Something else that Carey hopes will get “Hellblazer” wider attention is the art skills of Marcelo Frusin, whose work on the series has been blowing away Carey every time he sees a newly completed page. “Marcelo is great at shadow and nuance, so I was expecting some spectacularly moody stuff from him on ‘Red Sepulchre.’ What I wasn’t expecting was a great rendition of London. The settings in the story are realized in a great deal of detail and they work brilliantly – all the way from that glimpse of Piccadilly Circus in #177 to the climactic scenes in… but I guess I shouldn’t really talk about them. It really matters in a story like this that there should be that vivid sense of place, and Marcelo delivered in spades.
“He’s also produced some truly superb monsters. There’s a demonic summoning in #178, and the demon is very, very cool. Sort of classic, but with some very stylish and clever tweaks. It’s funny, really. I’m pulling him into areas – both physical and conceptual – that are very different from the work he did with Brian, but he’s never missed a beat at any point.”
And if you’re not sold on Mike Carey’s “Hellblazer” yet, the man himself is willing to offer a fistful of teasers for future stories just to entice new and old readers into checking out what’s to come. “‘Red Sepulchre’ ends with an immediate threat being effectively dealt with, but it opens up the possibility of a much scarier threat opening up in the longer term. It leaves John with a dilemma, which will deepen through #181-183, and finally cause him to go off and do some research in other parts of the world. We’ve got a trilogy coming up in the Spring called ‘Third Worlds,’ which is kind of our ‘American Gothic’ – a series of one-offs which are giving us pieces of a bigger puzzle, but which hopefully work by themselves as free-standing horror stories. Then we’ve got a longer arc called ‘Staring at the Wall,’ which pulls all the threads together and brings John to a turning point in his life. That takes us into 2004, which is probably far enough for now…”
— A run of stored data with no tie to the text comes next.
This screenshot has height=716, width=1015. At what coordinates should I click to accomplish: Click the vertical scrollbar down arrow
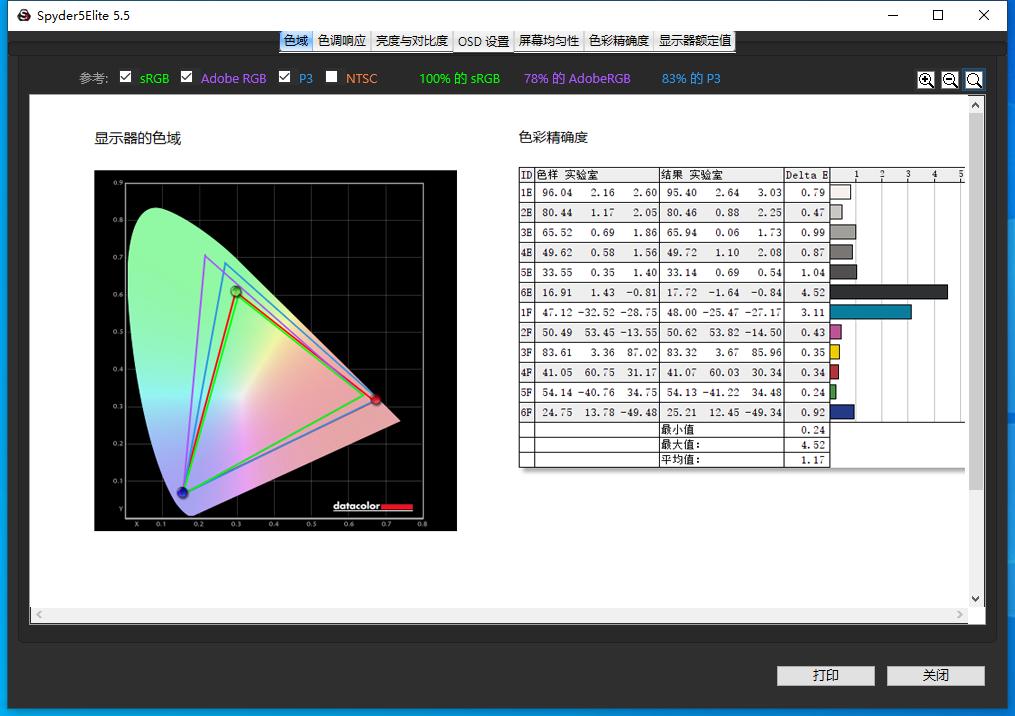point(976,598)
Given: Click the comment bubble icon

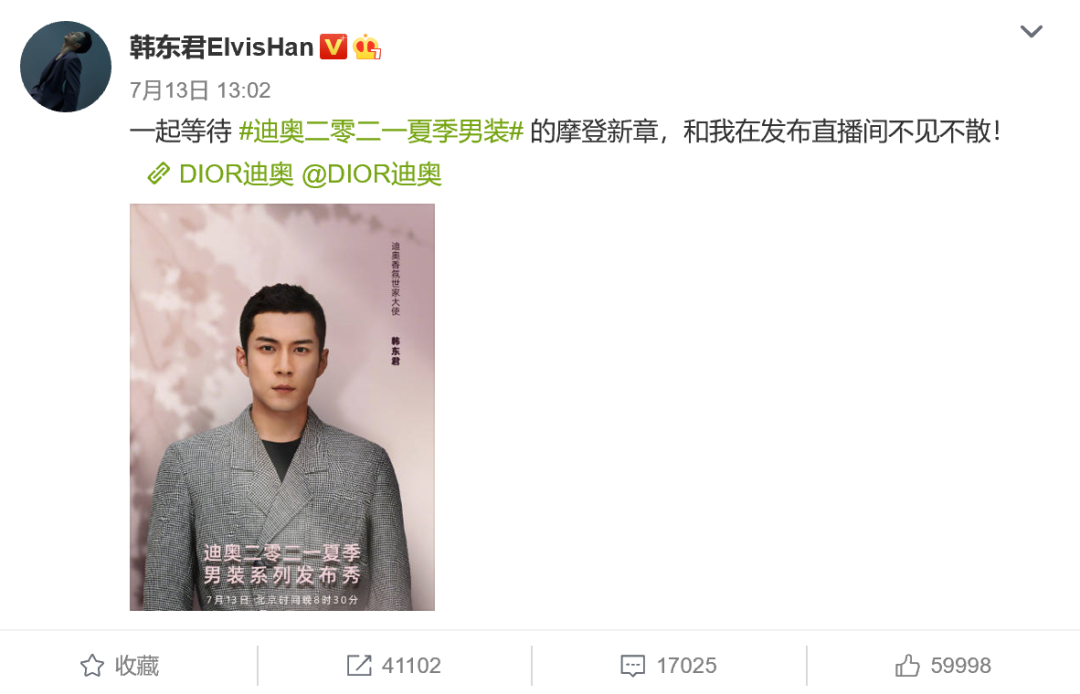Looking at the screenshot, I should pyautogui.click(x=633, y=666).
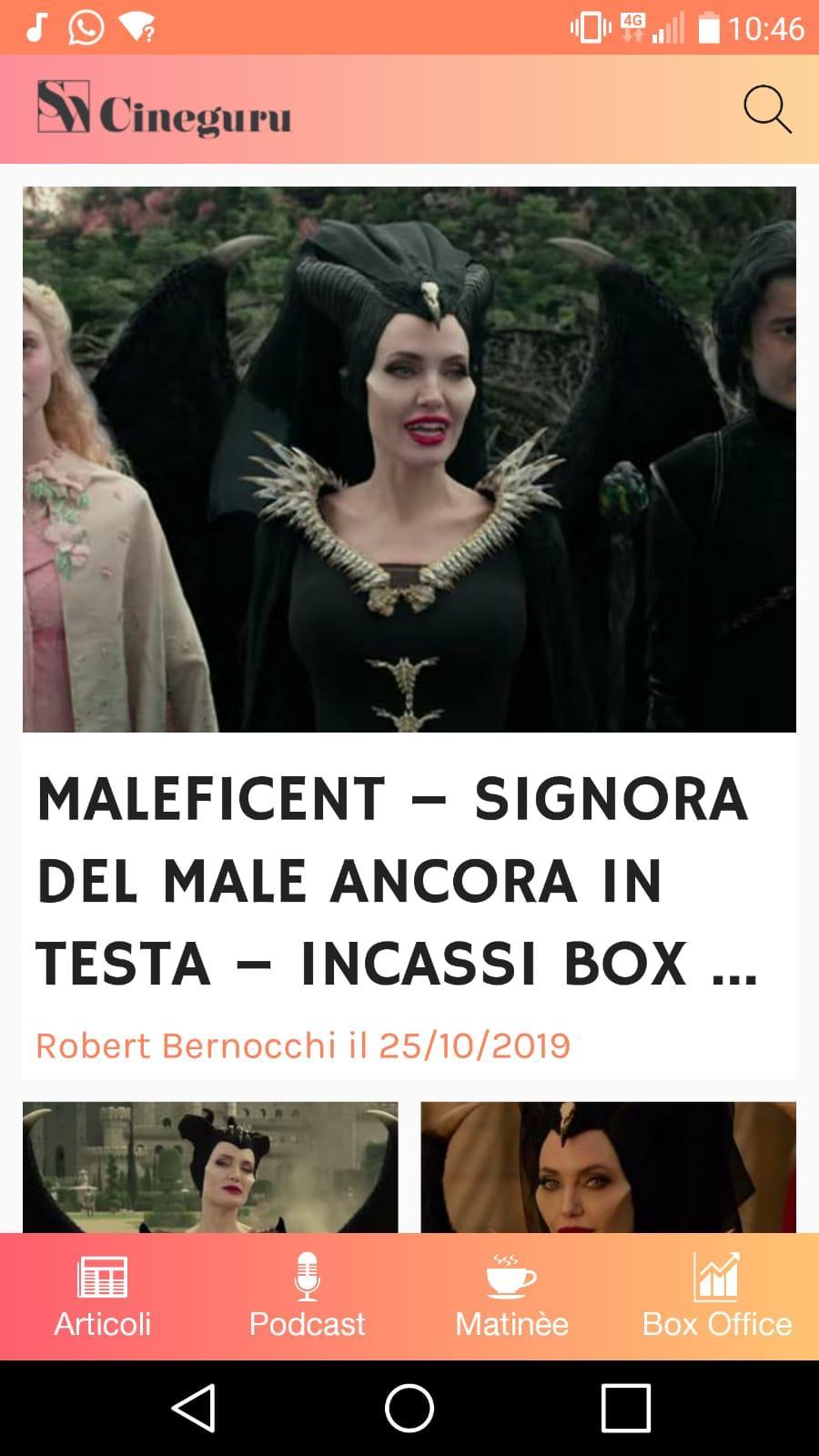819x1456 pixels.
Task: Open the large Maleficent featured image
Action: tap(410, 460)
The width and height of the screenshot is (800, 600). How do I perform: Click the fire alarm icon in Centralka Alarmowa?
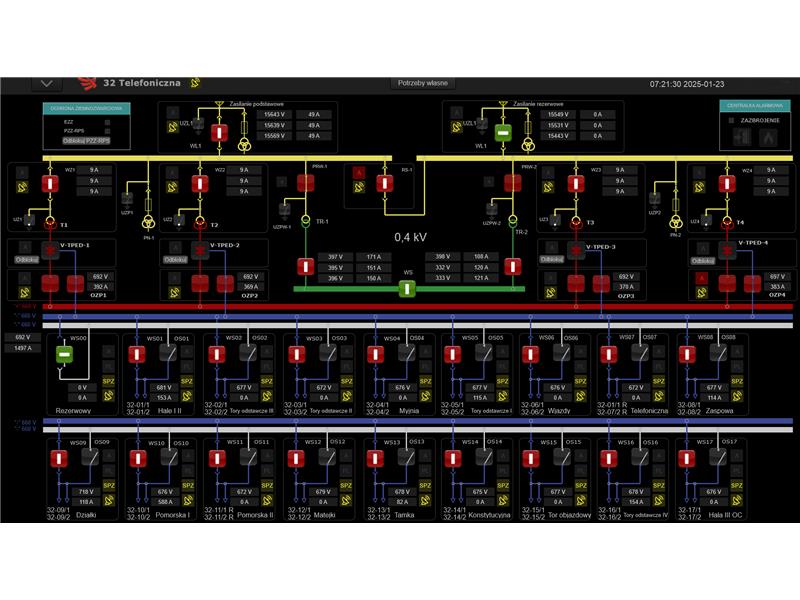767,139
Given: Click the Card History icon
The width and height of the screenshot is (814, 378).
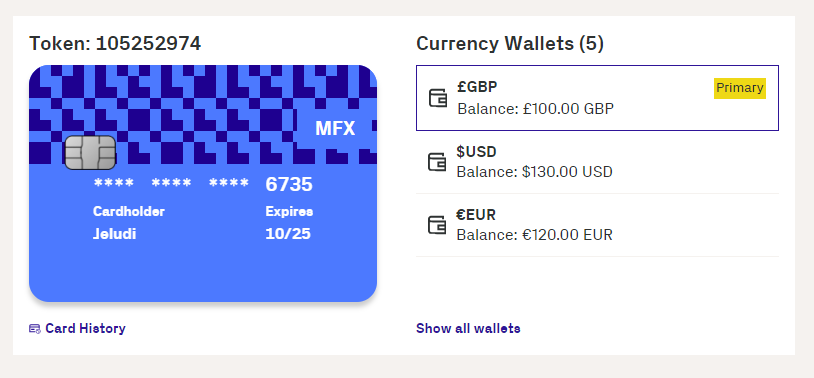Looking at the screenshot, I should (35, 329).
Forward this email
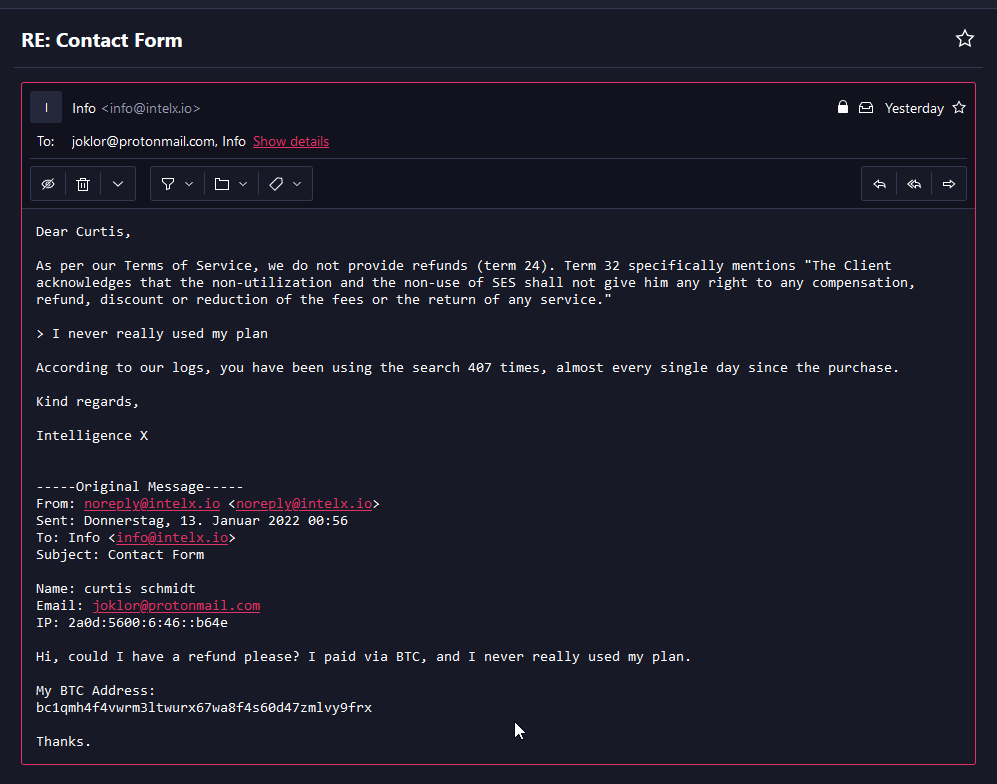This screenshot has height=784, width=997. coord(949,184)
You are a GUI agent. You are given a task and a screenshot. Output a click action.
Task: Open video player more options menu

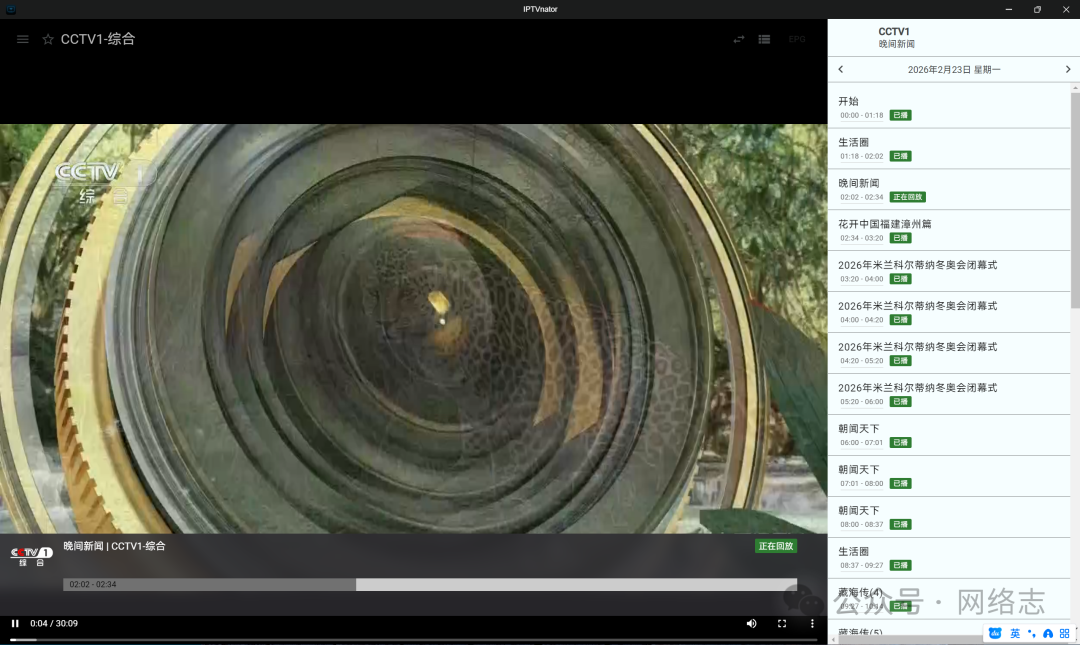[812, 623]
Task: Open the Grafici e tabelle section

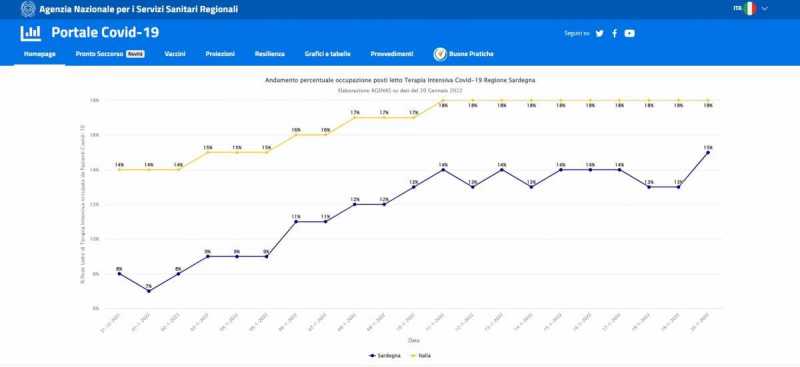Action: (328, 54)
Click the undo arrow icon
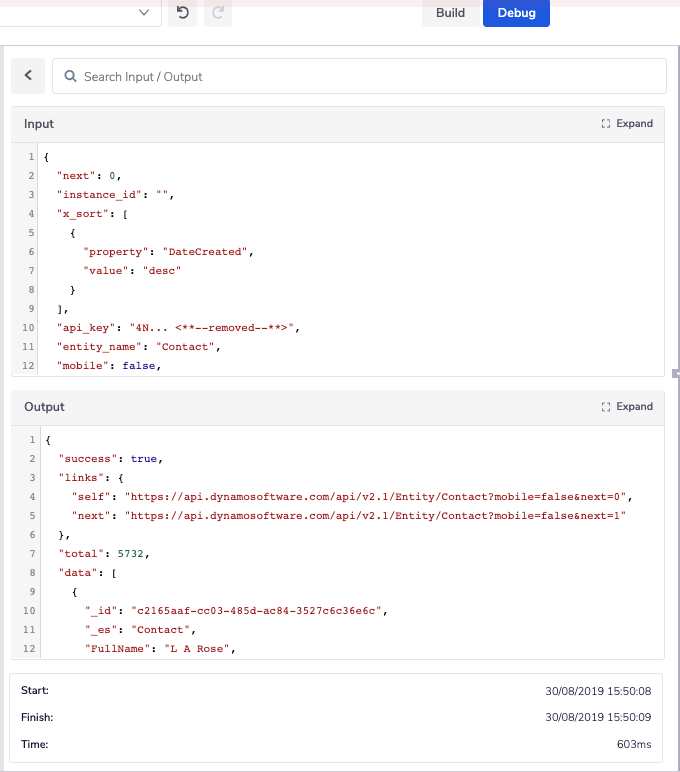This screenshot has width=680, height=772. point(181,13)
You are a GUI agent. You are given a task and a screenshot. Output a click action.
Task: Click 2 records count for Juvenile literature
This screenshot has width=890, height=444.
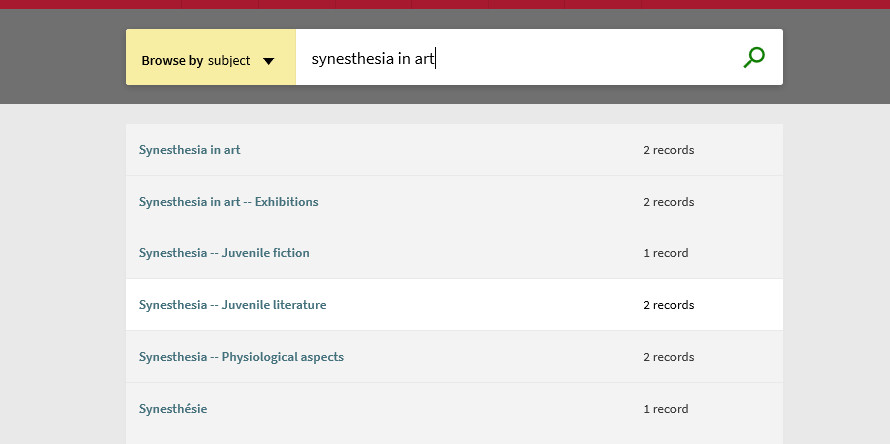tap(669, 305)
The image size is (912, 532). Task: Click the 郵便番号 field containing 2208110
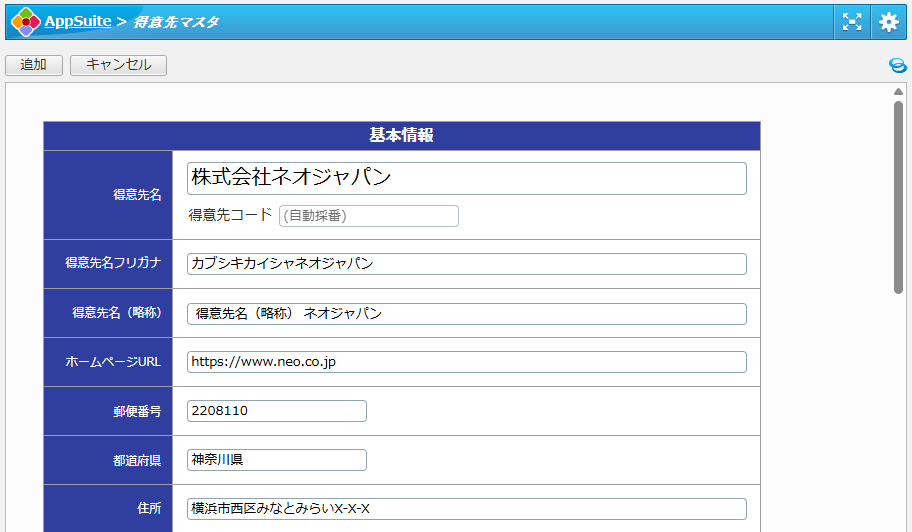[x=276, y=411]
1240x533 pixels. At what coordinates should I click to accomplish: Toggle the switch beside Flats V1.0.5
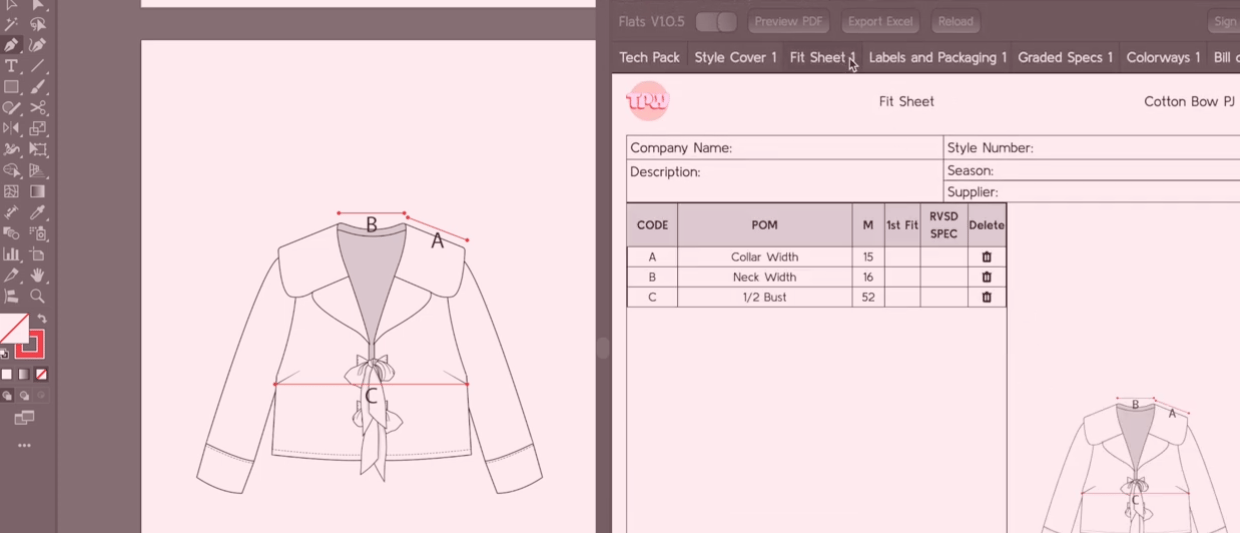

In the end, Carey is thankful for the support of fans and asks that anyone who isn’t sure about the series sticks around for a few more series. “Anyone who’s not sure about where the book is going should hang on until the end of ‘Red Sepulchre’ and see what they think then. As people have already noticed, the tone and approach in my stories are different from Brian’s. The magical elements are more to the fore, and there’s more of an emphasis on the people around John as well as on Con-job himself. With ‘Red Sepulchre,’ what we’ve got is sort of a horror take on ‘A Fistful of Dollars,’ which of course is one of the most borrowed plots in the history of the movies: John caught in a war between two factions, and playing them off against each other. I like that over-the-top action as an overlay on the horror, so I guess it’s a good indication of what I’m going to be doing in later stories too.”